In the records below, find the line containing "Кондора (926, 585)" and the line containing "oldies (967, 323)"; please repeat exactly the lines from one to the other, both included, and nothing more.
Content starts
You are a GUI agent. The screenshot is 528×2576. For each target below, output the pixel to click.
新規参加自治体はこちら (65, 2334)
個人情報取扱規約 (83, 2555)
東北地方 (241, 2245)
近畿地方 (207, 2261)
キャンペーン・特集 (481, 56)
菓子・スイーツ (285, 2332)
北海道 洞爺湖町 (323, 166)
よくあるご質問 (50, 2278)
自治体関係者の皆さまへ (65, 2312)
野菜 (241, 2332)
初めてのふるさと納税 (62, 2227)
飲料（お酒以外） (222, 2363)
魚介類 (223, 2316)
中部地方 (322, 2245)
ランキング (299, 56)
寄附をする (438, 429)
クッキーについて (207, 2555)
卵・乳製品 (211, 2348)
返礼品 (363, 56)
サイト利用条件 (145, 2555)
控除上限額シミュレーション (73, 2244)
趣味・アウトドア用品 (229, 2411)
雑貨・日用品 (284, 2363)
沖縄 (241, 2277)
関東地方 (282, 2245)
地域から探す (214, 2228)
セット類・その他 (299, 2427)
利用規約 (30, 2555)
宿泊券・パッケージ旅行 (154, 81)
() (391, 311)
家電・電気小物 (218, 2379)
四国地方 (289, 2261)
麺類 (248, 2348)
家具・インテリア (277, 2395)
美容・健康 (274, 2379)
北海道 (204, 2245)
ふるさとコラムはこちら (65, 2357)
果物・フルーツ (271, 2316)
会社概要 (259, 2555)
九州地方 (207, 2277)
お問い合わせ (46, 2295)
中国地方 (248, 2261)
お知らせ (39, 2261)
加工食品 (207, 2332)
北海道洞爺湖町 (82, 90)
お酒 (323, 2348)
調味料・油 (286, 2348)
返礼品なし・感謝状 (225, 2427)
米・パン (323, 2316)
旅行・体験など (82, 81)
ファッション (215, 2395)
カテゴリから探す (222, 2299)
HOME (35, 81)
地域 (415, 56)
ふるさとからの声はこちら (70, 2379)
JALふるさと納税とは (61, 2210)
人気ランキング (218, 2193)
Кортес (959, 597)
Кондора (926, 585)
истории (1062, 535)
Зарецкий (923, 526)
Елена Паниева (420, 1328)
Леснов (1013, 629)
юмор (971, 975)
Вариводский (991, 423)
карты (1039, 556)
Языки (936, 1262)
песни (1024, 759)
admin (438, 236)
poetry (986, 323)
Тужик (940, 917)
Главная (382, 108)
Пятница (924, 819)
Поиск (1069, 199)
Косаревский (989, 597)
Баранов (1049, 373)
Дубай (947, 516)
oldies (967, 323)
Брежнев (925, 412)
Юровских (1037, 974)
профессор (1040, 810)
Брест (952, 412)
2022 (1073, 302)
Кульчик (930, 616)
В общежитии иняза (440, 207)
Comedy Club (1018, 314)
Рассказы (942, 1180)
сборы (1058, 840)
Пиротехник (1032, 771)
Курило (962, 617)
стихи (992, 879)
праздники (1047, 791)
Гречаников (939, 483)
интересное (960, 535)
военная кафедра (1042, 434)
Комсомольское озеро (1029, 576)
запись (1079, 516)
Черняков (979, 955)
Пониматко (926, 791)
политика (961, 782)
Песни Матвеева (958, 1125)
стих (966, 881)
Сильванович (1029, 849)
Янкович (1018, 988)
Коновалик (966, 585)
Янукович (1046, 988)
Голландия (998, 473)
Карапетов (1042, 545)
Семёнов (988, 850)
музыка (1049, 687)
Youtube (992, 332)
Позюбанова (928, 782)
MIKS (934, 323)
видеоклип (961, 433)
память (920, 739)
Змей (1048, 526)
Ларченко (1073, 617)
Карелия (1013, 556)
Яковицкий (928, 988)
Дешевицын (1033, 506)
Content ends
RESULT FOR THIS EXERCISE>
Кондора (926, 585)
истории (1062, 535)
Зарецкий (923, 526)
Елена Паниева (420, 1328)
Леснов (1013, 629)
юмор (971, 975)
Вариводский (991, 423)
карты (1039, 556)
Языки (936, 1262)
песни (1024, 759)
admin (438, 236)
poetry (986, 323)
Тужик (940, 917)
Главная (382, 108)
Пятница (924, 819)
Поиск (1069, 199)
Косаревский (989, 597)
Баранов (1049, 373)
Дубай (947, 516)
oldies (967, 323)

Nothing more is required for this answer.